Excerpted records =>
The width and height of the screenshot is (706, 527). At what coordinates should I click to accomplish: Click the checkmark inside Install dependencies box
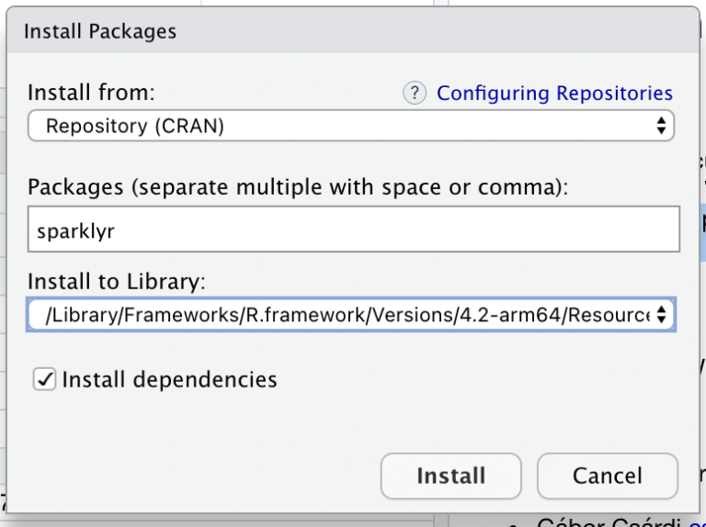coord(44,379)
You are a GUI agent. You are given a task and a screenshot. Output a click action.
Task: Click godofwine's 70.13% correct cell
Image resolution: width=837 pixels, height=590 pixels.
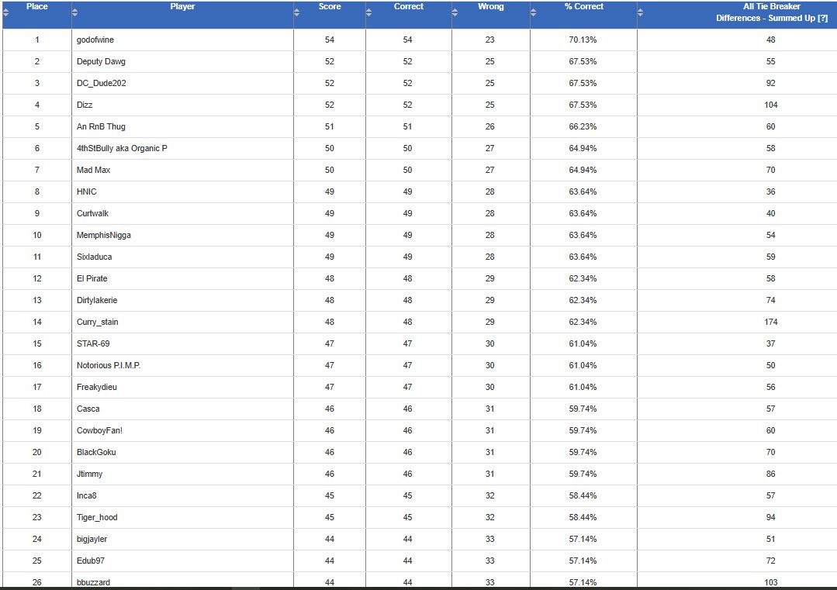(583, 40)
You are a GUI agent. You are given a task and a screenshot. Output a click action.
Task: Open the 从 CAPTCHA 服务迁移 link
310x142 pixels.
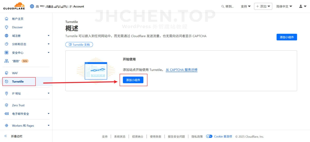182,70
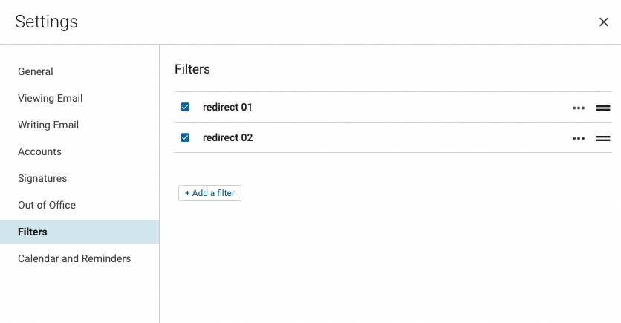This screenshot has height=323, width=621.
Task: Click the Filters section heading
Action: tap(192, 69)
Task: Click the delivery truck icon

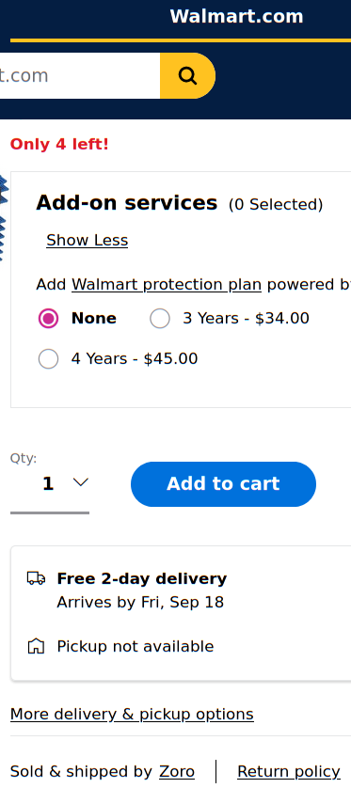Action: point(36,578)
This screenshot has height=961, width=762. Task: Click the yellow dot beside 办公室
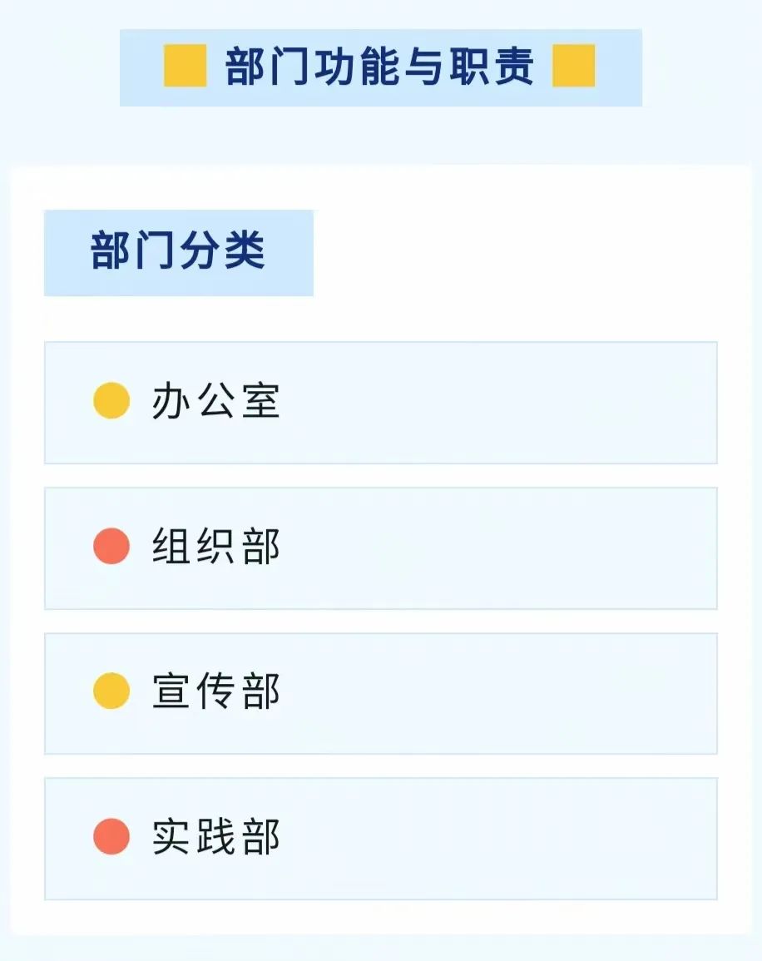(x=111, y=400)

Problem to solve => Would you return all of the data above word for word, omitting every picture?

Solution for this task =>
The width and height of the screenshot is (706, 527). At what coordinates should I click to accomplish: Click the checkmark inside Install dependencies box
coord(44,379)
You are a GUI agent. You are given a task and a screenshot. Output a click action.
Task: Click godofwine's 70.13% correct cell
Image resolution: width=837 pixels, height=590 pixels.
(583, 40)
You are a GUI agent. You are given a task and a screenshot. Output a click action.
Task: Open the 从 CAPTCHA 服务迁移 link
310x142 pixels.
182,70
This screenshot has height=323, width=621.
Task: Click the Filters section heading
Action: tap(192, 69)
Task: Click the delivery truck icon

Action: point(36,578)
This screenshot has height=961, width=762. Task: Click the yellow dot beside 办公室
(x=111, y=400)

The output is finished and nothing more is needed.